In fact, this release has more features than I could hope to include in any one review. Here, then, are the biggest:
- Full support for both OS X Cocoa and Solaris x86. (And, believe it or not, support for the ancient IBM s390 mainframe-why, I don’t know.)
- Alternative button order. Yes, you read that right, and, yes, it really is important. Different operating systems order their OK and Cancel buttons differently, and it’s significant that Eclipse allows you to configure your preference.
- Enhancements to the way tool bars and menus can be customized, including the ability to show and hide individual menu and tool bar items.
- Multiple instances of the Properties box. This is a good one, because you can open up more than one Properties boxes so you can simultaneously inspect and modify the properties of multiple objects. (I wonder if Microsoft is reading this.)
- Great improvements to Project Explorer, including Go Into and Go To functionality. (The goal here is to get this explorer up to par with the Package Explorer.)
- Improvements to the online help function, including a quick search that’s limited within the selected book or topic.
- Various smaller improvements in the IDE itself, such as a context menu that lets you choose how you want to open resources (for example, just as text or with the built-in editor), as well as a nice Workspace page in the Preferences dialog box that lets you specify how many work spaces to remember and whether to prompt for work space on start-up.
- The inclusion of a handy “breadcrumb” feature for debugging.
Inside the code editor itself are some changes, too.
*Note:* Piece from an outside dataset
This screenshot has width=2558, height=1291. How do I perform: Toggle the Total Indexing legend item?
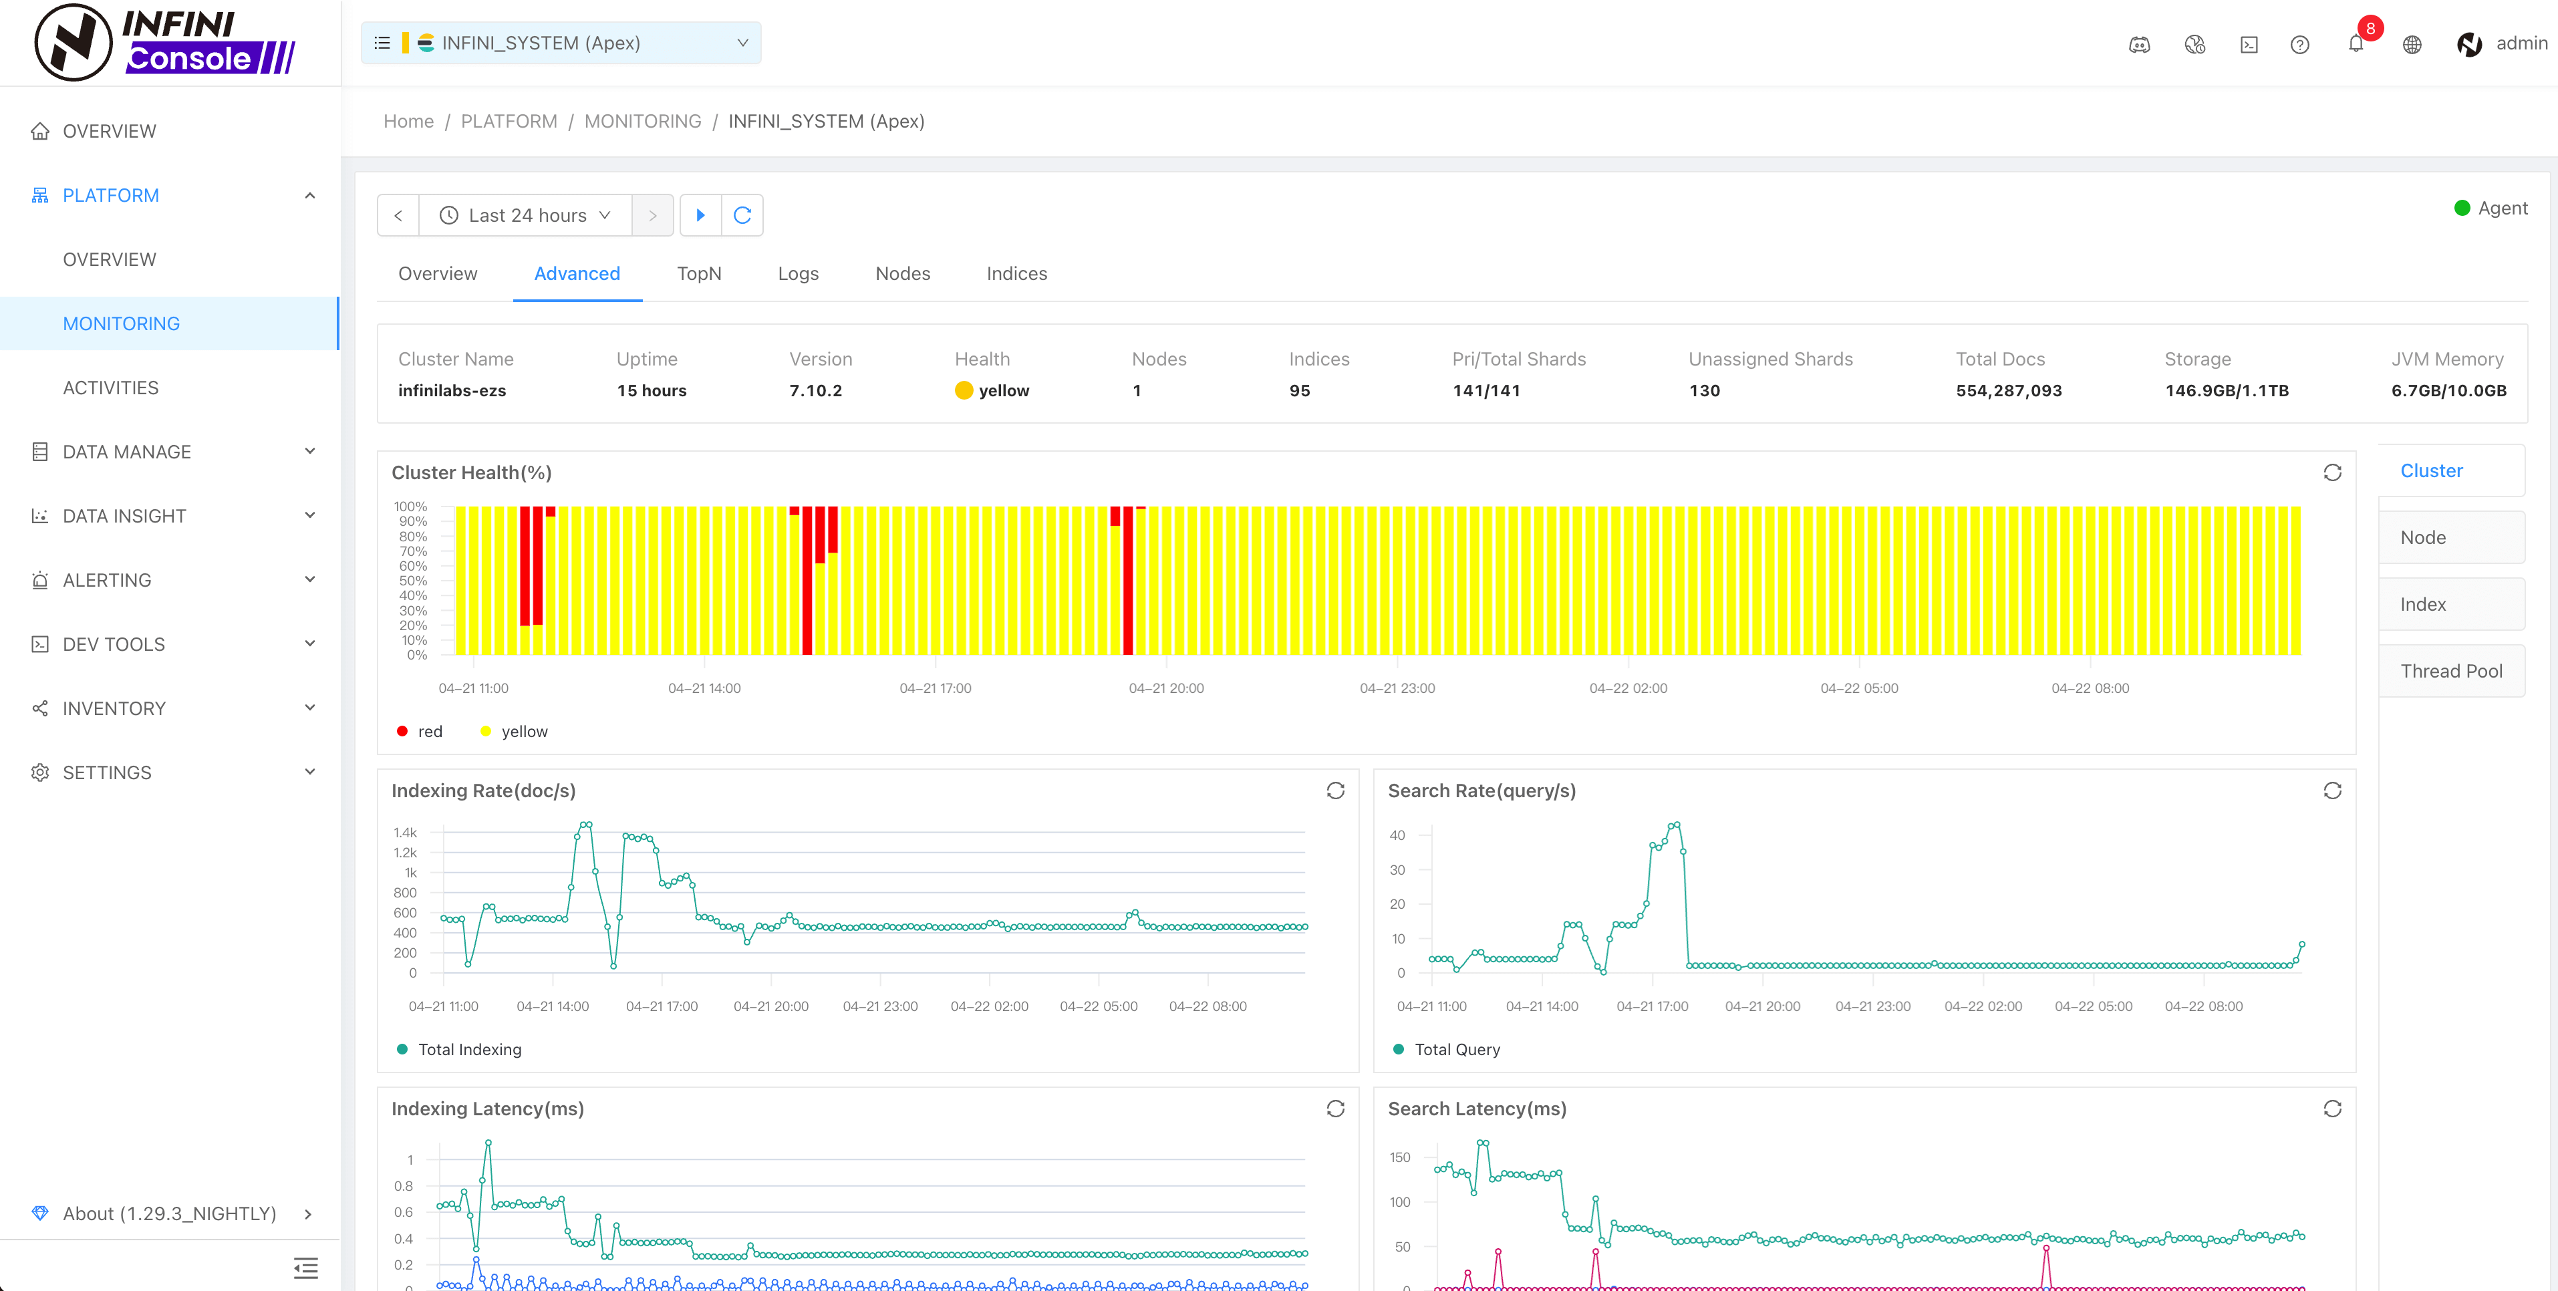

One new feature allows you to select rectangular blocks of text. (That’s one you might not appreciate until you try it, and then you wonder how you lived without it.) Another new feature lets you collapse folding regions by double-clicking the folding lines.
Many of the enhancements to the Java development tools show up in the code editor.
For example, the Open Implementation hyperlink is now available for “overridable” methods and lists all concrete implementations in the class hierarchy. In addition, the Java Compare Editor has new text-editing features, content assist, open Javadocs on hover (very cool), an interesting “quick outline” feature and live updates to the structure compare as you make changes.
Other interesting changes include the ability to select an entire comment, links in Javadoc headers, updates to the code formatter, and code generation improvements such as the ability to easily generate a basic toString function for your class.
The dialog boxes in the IDE now let developers sort working sets alphabetically and delete working sets from the package explorer, and one really sweet update allows patches to be pasted from Bugzilla. JUnit test results in the JUnit view can now be opened with just a double-click, and opening JARDesc files now launches the JAR Export Wizard.
So far, this is looking really cool. Even more so if you’re a plug-in developer-Eclipse’s plug-in system is one of the finest around, and Version 3.5 makes it better.
New features and enhancements include a new declarative services editor, a new NL fragment generation wizard (for dealing with internationalization), DS tooling enhancements, enhanced versioning options to allow version-constraining checks on packages, a properties editor for .options files, greatly enhanced export features and much more.